The old Spaniards inn, still standing on the north side of the road between the upper and lower Heath of Hampstead, deserves a brief mention, seeing that about the middle of the eighteenth century or earlier, it had attached to it a curious garden laid out by one William Staples, who was probably the keeper of the inn.[197]

A contemporary account describes how “out of a wild and thorny wood full of hills, valleys, and sandpits,” the ingenious Mr. Staples “hath now made pleasant grass and gravel walks, with a mount, from the elevation whereof the beholder hath a prospect of Hanslope steeple in Northamptonshire, within eight miles of Northampton; of Langdon hill, in Essex, full sixty miles east,” and of other eminences, the visibility of which was perhaps less mythical.

The walks and plats were ornamented with a number of curious devices picked out with pebble stones of variegated colours. There were over forty of these quaint designs, such as the sun in its glory, the twelve signs of the Zodiac, the Tower of London, the grand colossus of Rhodes, the pathway of all the planets, the spire of Salisbury, Adam and Eve, the shield of David, the Egyptian pyramids, and an Egyptian sphinx: an odd association of things earthly and celestial.

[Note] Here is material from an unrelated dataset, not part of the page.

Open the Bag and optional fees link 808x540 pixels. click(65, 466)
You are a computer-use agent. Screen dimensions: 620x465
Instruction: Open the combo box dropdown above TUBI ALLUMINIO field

Towards the end of the eighteenth century the Spaniards was much resorted to, especially on Sundays.[198] During the Gordon Riots of 1780, its landlord, Giles Thomas, is said to have arrested the progress of the mob bent on the destruction of Caen Wood House, Lord Mansfield’s residence, hard by, through rolling out his beer barrels into the road, and setting them abroach, thus gaining time to summon the military for the defence of the house.

SOUTH VIEW OF THE SPANIARDS, 1750.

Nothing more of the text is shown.